Non gave a talk, Mollie Portrait of a Gardener, at the Garden Museum Literary Festival at Houghton Hall, Norfolk in June 2019.

‘ What wonderful things you have written, or coaxed to be said or written… All so individual, and immediate after all these years, but also so coherent as a portrait – It’s brilliant,’ 

Christopher Woodward, Garden Museum Director

‘ full of charm and delightful insight. I like the format, conversational in tone and edited with a very light touch …The whole makes a wonderful portrait ‘

Caroline Egremont

THE DAHLIA PAPERS 

Non’s wide-ranging, personal blog www.thedahilapapers.com about gardens and plants and their connections with art and literature ran from 2013 – 2017 and remains a thoughtful, richly visual account of gardens observed throughout the seasons.

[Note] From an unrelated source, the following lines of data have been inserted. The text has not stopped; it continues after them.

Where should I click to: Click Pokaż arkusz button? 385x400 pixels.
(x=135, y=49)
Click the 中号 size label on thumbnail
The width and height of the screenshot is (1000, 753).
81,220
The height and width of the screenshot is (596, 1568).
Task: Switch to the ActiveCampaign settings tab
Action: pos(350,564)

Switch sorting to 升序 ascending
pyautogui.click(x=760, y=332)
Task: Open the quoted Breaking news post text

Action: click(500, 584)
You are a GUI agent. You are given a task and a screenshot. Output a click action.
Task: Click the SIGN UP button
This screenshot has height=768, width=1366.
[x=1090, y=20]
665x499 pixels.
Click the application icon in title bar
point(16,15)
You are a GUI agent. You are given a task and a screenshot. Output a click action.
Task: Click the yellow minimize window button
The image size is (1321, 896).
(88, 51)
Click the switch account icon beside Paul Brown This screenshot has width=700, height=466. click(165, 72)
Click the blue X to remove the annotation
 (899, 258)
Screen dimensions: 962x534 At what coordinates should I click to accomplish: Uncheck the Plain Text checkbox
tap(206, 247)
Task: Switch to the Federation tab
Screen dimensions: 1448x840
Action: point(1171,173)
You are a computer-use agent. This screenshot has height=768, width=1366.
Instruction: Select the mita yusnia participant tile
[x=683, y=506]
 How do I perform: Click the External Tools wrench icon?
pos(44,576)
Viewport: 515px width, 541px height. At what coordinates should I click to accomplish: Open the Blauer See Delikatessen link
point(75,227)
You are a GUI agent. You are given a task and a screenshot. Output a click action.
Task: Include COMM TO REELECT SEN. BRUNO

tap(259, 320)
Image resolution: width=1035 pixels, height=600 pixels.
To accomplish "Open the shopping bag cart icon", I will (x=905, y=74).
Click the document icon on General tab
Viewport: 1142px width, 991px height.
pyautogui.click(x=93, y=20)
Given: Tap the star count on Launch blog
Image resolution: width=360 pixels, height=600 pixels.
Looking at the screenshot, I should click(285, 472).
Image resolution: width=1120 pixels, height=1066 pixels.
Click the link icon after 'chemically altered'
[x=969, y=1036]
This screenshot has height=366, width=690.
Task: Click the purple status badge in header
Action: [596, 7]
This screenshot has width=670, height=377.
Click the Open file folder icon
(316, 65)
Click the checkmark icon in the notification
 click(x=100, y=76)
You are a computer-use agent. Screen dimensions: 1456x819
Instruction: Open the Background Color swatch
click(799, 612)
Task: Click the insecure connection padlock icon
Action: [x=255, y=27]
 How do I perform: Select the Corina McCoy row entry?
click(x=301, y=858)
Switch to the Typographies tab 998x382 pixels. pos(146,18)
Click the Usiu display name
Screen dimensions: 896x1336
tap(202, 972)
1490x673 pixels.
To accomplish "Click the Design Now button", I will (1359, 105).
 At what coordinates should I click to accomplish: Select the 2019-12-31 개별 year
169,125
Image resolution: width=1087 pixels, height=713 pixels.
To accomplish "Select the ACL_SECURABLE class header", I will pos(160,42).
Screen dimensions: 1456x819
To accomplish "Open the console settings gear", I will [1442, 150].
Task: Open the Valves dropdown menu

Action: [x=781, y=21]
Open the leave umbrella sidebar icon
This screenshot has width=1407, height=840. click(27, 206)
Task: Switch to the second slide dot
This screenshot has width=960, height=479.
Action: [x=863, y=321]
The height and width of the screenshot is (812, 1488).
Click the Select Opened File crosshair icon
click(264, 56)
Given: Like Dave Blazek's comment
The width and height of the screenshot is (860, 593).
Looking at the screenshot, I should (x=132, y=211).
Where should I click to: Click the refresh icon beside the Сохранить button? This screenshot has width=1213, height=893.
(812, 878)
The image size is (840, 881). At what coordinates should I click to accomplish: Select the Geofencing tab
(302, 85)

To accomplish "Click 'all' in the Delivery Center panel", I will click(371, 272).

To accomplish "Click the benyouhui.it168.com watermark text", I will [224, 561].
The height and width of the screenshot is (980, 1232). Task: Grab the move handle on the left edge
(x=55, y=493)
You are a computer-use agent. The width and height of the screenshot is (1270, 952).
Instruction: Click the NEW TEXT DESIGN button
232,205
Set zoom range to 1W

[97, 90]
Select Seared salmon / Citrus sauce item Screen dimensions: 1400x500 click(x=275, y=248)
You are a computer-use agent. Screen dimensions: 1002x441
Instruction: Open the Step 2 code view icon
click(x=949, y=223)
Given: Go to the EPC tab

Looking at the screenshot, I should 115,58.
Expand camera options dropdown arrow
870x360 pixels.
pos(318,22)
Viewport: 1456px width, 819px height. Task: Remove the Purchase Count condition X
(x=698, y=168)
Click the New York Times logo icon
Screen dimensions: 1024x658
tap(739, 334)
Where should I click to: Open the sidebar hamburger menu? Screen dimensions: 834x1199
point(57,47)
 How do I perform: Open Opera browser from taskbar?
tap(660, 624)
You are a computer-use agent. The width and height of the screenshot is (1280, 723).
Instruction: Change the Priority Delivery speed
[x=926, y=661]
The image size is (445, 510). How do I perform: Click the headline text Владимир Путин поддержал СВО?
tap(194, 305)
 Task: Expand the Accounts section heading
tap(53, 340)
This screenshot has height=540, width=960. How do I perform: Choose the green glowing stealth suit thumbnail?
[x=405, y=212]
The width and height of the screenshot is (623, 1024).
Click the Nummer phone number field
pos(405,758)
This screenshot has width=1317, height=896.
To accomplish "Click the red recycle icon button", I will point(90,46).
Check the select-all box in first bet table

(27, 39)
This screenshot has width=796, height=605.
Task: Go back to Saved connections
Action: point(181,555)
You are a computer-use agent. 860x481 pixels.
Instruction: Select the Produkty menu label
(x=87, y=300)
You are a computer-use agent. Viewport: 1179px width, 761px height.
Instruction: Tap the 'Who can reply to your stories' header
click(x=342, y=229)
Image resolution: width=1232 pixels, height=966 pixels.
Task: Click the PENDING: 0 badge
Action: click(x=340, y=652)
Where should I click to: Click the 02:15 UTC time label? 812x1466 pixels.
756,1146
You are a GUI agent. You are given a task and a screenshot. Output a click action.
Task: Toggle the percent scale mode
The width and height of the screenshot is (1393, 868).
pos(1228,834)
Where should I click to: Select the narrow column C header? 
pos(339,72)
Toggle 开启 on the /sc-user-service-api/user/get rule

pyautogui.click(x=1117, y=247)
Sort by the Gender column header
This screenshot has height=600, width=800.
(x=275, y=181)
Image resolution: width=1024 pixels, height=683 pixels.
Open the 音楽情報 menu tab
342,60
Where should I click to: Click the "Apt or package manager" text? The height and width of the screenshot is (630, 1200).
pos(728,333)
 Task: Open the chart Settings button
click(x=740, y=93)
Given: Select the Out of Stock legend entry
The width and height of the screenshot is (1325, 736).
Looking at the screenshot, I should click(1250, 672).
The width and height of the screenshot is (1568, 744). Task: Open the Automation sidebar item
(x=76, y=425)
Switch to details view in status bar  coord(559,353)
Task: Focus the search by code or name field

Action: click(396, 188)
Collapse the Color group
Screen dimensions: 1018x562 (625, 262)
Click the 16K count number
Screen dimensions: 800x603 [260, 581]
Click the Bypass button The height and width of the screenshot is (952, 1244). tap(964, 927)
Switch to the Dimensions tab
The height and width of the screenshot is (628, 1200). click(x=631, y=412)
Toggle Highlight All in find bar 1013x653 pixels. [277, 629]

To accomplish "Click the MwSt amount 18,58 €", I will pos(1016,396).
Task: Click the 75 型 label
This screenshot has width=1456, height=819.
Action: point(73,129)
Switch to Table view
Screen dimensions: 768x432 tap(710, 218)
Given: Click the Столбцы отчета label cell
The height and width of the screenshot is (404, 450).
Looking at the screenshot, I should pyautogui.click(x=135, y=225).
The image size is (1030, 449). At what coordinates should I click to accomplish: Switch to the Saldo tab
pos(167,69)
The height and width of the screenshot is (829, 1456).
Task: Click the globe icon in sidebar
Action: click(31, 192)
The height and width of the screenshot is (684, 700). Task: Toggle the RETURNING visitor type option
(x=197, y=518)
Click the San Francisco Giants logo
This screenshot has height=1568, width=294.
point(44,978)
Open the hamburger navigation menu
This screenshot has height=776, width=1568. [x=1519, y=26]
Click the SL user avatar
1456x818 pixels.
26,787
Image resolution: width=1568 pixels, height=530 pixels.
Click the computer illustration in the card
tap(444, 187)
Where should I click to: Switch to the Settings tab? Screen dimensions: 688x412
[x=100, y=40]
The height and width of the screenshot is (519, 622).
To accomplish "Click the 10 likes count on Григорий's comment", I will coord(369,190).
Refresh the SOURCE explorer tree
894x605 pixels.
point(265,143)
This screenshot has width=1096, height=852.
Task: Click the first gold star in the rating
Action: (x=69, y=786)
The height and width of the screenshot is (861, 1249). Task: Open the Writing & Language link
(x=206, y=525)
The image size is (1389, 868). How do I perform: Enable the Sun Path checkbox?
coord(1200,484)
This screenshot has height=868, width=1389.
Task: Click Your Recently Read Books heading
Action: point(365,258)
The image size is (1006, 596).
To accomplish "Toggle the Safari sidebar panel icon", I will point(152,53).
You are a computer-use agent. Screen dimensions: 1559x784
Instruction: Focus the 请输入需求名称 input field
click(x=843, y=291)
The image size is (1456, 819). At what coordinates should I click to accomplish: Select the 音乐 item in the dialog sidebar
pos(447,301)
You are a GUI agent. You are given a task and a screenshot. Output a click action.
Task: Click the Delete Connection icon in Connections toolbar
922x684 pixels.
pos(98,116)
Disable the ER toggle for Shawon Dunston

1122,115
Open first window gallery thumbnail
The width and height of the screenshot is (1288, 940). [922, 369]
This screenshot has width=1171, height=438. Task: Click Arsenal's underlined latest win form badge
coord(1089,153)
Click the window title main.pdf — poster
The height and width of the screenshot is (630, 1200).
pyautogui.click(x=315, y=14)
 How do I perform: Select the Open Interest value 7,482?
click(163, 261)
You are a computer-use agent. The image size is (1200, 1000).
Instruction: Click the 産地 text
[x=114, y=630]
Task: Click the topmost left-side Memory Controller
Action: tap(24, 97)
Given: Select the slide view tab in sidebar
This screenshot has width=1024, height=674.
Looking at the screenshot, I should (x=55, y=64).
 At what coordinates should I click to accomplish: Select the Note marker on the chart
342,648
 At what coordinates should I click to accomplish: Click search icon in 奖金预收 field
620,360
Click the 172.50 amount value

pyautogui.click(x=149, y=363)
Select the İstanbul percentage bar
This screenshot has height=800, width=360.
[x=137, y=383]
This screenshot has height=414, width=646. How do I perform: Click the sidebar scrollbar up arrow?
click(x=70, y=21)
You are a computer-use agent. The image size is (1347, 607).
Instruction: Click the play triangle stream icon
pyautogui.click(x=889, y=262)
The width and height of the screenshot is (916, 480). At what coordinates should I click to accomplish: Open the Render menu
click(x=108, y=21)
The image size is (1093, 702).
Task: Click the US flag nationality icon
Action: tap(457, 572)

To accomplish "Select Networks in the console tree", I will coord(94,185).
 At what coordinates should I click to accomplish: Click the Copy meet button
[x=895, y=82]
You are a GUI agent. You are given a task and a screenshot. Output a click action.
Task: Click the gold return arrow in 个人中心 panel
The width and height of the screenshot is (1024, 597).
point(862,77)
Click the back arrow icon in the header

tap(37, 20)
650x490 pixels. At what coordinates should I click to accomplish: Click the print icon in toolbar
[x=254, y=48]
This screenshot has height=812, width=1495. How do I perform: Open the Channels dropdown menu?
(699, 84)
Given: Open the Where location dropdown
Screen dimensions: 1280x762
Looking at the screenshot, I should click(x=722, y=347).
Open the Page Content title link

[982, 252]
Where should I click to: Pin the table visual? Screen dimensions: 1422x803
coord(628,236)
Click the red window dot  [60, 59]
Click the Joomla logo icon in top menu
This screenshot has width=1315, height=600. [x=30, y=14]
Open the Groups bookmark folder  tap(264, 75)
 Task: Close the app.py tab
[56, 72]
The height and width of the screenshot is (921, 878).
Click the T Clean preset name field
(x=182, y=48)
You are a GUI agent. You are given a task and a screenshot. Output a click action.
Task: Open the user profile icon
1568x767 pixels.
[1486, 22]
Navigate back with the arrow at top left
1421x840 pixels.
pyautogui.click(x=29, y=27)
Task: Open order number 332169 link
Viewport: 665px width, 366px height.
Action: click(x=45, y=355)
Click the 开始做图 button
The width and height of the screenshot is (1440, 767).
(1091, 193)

It was recommended by The Sunday Times, the Telegraph and House & Garden South Africa and recently received this cheery endorsement from a fellow blogger:  Link

 

‘ Robert MacFarlane introduced me to Non, inadvertently … 
Her photographs remind us that the landscape is not just about the words, it’s also perhaps even more about…the landscape.  It’s one thing to put on a waxed canvas jacket and say the words “craggish” and “heath” a lot.  Non Morris gets out into world – the real one – and takes pictures, and adds brief accompanying text.  She finds her way, and we go with her.  This is better, I think.’